The process of splicing provides the mRNA with its proper sequence, whereas end modifications enhance the mRNA's stability. (In case the introns are left in their place and aren't removed, they will translate together with the exons and result in an "absurd" polypeptide.)

Introns and Exons

Most of a gene's sequence is made up of repeated and untranslated regions that help regulate gene expression. These types of repeating sections are known as introns and only a small portion of the gene sequence is protein-coding, known as called exons. The introns are the noncoding portions of a transcribed RNA strand or the DNA that encodes it. These sections are cut out with the process of splicing before the RNA transcript is taken further for the process of translation. On the other hand, the coding sections of DNA (or RNA) are exons, they remain intact for the translation process so that they can code for proteins.

Genes Types

Genes Structure

i) Eukaryotic Genes

Eukaryotic genes have exceptional features not found in prokaryotes, mainly related to post-transcriptional modification of pre-mRNAs. They also have more regulatory elements regulating gene expression, specifically in multicellular eukaryotes like human beings, where gene expression ranges widely among different tissues.

Eukaryotic genes have transcripts that are divided into exon and intron regions. Exons remain in the final mRNA molecule while introns are spliced out during post-transcriptional processing, even though they can be longer than exons. The splice boundaries between exons are not detectable once spliced together to form a continuous protein-coding region.

Also, it is interesting to note that Eukaryotic post-transcriptional processing adds a 5' cap to the beginning of mRNA and a poly-adenosine tail to its 3' end.

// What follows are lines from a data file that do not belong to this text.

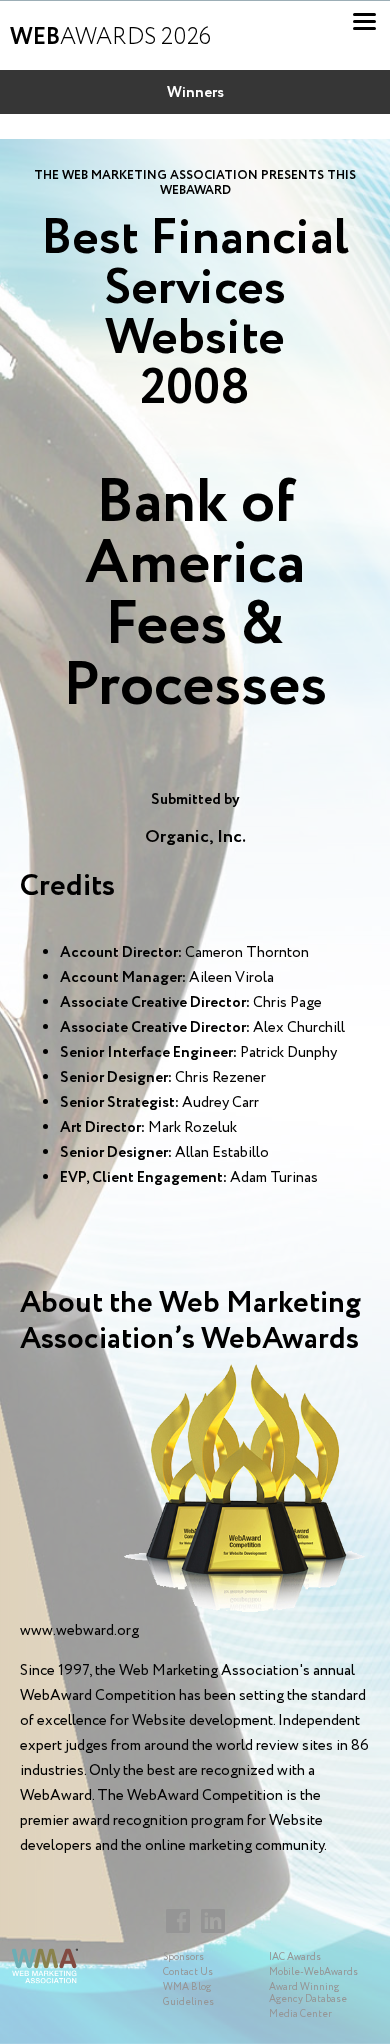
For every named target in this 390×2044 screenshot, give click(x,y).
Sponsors (183, 1957)
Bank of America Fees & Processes (195, 595)
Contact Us (188, 1972)
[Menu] (364, 21)
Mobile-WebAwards (313, 1972)
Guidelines (188, 2002)
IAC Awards (295, 1957)
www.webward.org (79, 1631)
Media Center (300, 2014)
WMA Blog (187, 1987)
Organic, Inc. (195, 837)
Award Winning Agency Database (308, 1993)
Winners (195, 93)
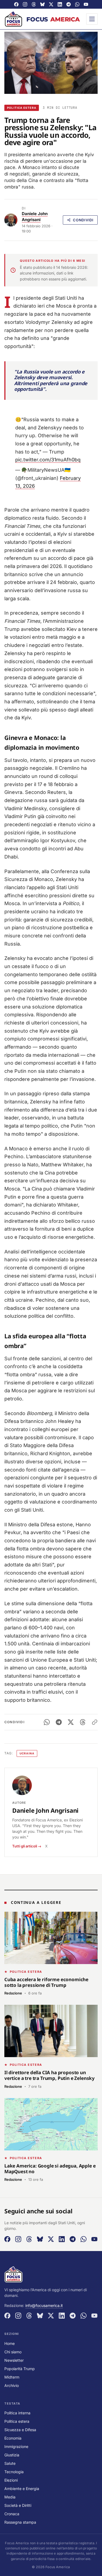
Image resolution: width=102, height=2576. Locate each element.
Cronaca (11, 2513)
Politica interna (17, 2413)
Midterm (11, 2377)
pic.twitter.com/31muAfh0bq (48, 459)
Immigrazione (16, 2446)
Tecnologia (14, 2471)
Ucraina (27, 1753)
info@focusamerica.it (44, 2305)
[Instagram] (25, 4)
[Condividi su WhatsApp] (47, 1722)
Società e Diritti (17, 2505)
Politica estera (21, 107)
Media (10, 2497)
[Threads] (34, 4)
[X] (51, 4)
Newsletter (14, 2360)
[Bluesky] (42, 4)
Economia (12, 2438)
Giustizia (11, 2455)
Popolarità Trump (19, 2368)
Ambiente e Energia (21, 2488)
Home (9, 2343)
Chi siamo (12, 2352)
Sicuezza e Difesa (20, 2429)
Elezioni (11, 2480)
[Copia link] (95, 1722)
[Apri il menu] (92, 19)
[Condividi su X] (71, 1722)
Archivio (11, 2385)
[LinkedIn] (60, 4)
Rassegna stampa (20, 2522)
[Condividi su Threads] (83, 1722)
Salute (10, 2463)
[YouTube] (86, 4)
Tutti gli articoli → (26, 1846)
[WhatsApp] (77, 4)
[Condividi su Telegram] (59, 1722)
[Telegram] (68, 4)
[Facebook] (16, 4)
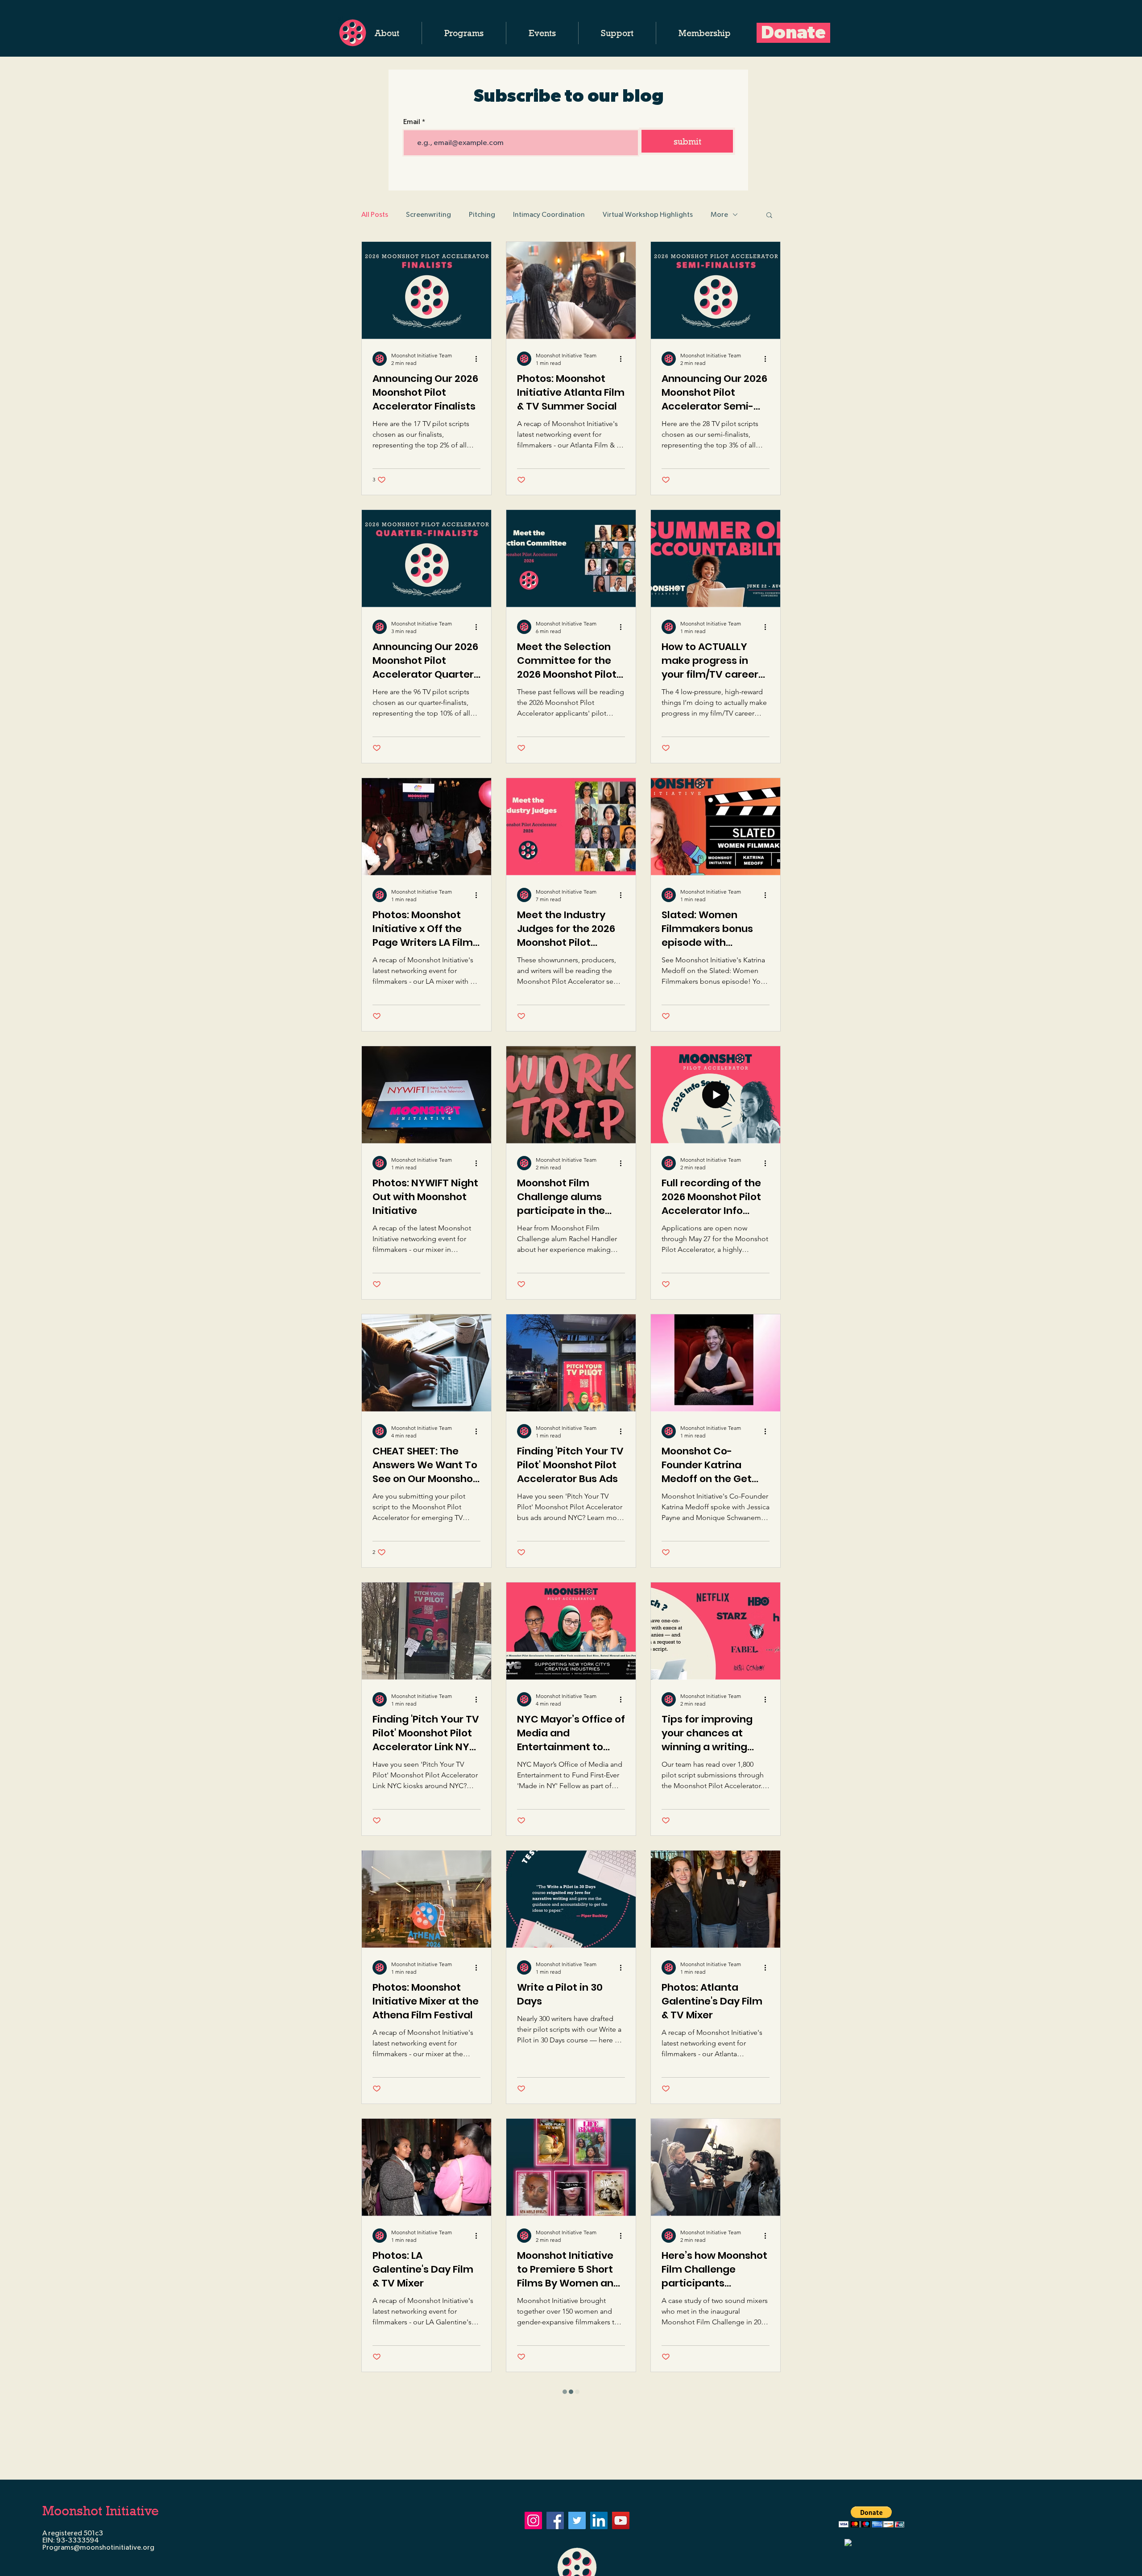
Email (411, 121)
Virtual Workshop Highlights (648, 214)
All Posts (374, 214)
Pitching (482, 214)
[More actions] (479, 358)
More (719, 214)
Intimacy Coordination (549, 214)
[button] (387, 33)
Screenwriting (428, 214)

It helps in stabilizing it and directing transport from the nucleus to the cytoplasm without being encoded in gene structure.

ii) Prokaryotic Genes

Prokaryotic genes are arranged differently from those of eukaryotes, with ORFs (open reading frames) commonly grouped into a polycistronic operon under the control of shared regulatory sequences. These ORFs are transcribed onto the identical mRNA and therefore co-regulated, frequently serving related functions.

Each ORF has its individual ribosome binding site (RBS), permitting simultaneous translation on a similar mRNA. Few operons display translational coupling where multitudinous ORFs' translation rates inside an operon are connected. It is only probable in prokaryotes owing to their transcription and translation happening simultaneously and in identical subcellular locations.


Genes are known as the basic developmental and functional units of heredity and are made up of specialized sequence elements that identify the function of the gene. These sequences are organized in a gene's structure, which involves most of the information essential for cells to survive and reproduce. Genes are composed of DNA, which carries the necessary information for cells to reproduce and the function of a gene is identified by its particular DNA sequence. The understanding of gene structure is very important, not just in genetics but in various other sub-divisions of biology such as molecular biology and medicine as well.